Trending: lynch

Lookups spiked 17,400% on October 22, 2019

Why are people looking up lynch?

Lynch was among our top lookups on October 22nd, 2019, after President Trump described his impeachment investigation as a “lynching.”

President Donald Trump on Tuesday called House Democrats' impeachment inquiry a "lynching," employing a term associated with the extrajudicial killings of African-Americans while calling on Republicans to aid his political defense.
— Betsy Klein, CNN (cnn.com), 22 Oct. 2019

What does lynch mean?

We define lynch as “to put to death (as by hanging) by mob action without legal approval or permission.” The word comes from the earlier lynch law (“the punishment of presumed crimes or offenses usually by death without due process of law”), which itself comes from the name of either Charles or William Lynch, both of whom were alive in the late 18th century and associated with extrajudicial execution.

What is notable about this use of lynch?

Lynch and lynching may occasionally be found used in a figurative or hyperbolic manner (describing a situation in which no one is actually put to death).

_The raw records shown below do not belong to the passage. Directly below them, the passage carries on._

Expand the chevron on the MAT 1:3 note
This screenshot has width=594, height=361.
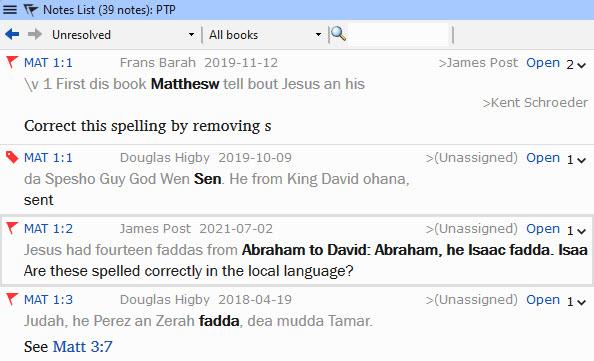[581, 303]
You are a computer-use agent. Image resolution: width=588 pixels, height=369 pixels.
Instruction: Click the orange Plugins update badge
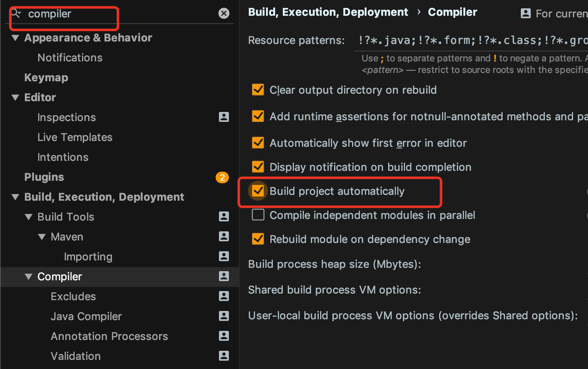222,177
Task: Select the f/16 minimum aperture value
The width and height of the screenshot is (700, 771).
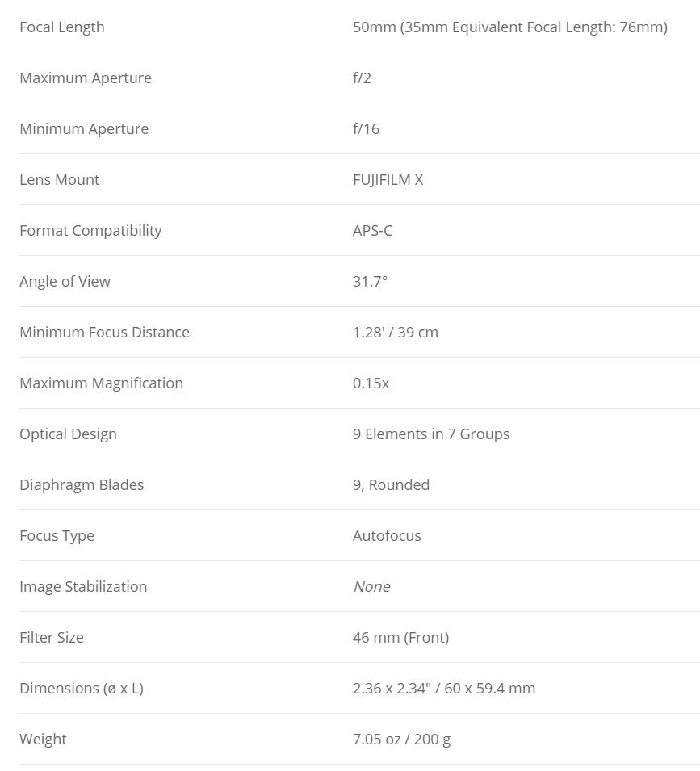Action: [x=366, y=129]
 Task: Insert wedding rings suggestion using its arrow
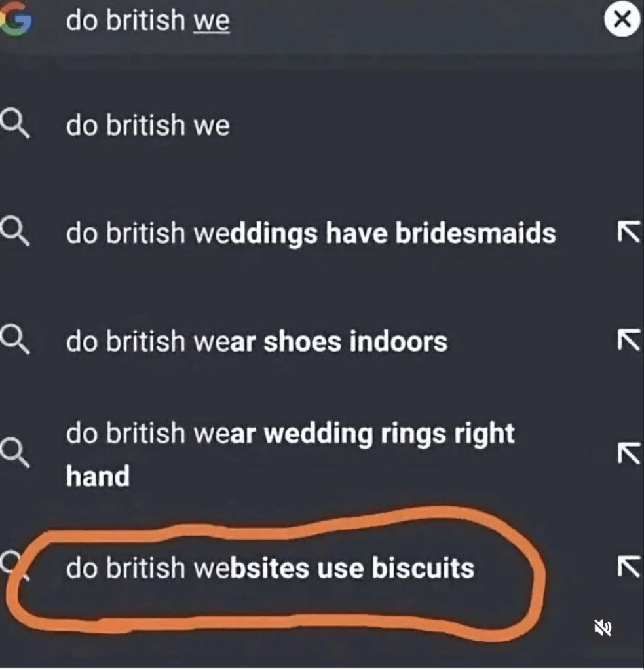629,453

It has also been used in reference to a president who is, or has been, close to impeachment.

Captain Kangaroo Rodino and his loyal kangaroos did a wonderful job of lynching President Nixon
— Orlando Milano, (letter to editor), Newsday (Long Island, NY), 2 Aug. 1974

Los Angeles Police Chief Ed Davis recently described the Watergate grand jury hearings of aides of former President Richard M. Nixon as “an unconstitutional lynching” in a letter that has been released by the Washington, D.C.-based Coalition to End Grand Jury Abuse.
— Kenneth Reich, Los Angeles Times, 25 Mar. 1974

The fact that a word has been used in a certain manner should not always be interpreted as a sign that doing so is advisable. While it is true that people of many races have been put to death by mobs in a variety of settings and times, lynching has, over the past several hundred years, been primarily constituted of acts of violence against Black Americans. All words change in time, but the cavalier use of such a word as lynch, even in a metaphorical context, still evokes a long and painful history of racist violence.

Trend Watch is a data-driven report on words people are looking up at much higher search rates than normal. While most trends can be traced back to the news or popular culture, our focus is on the lookup data rather than the events themselves.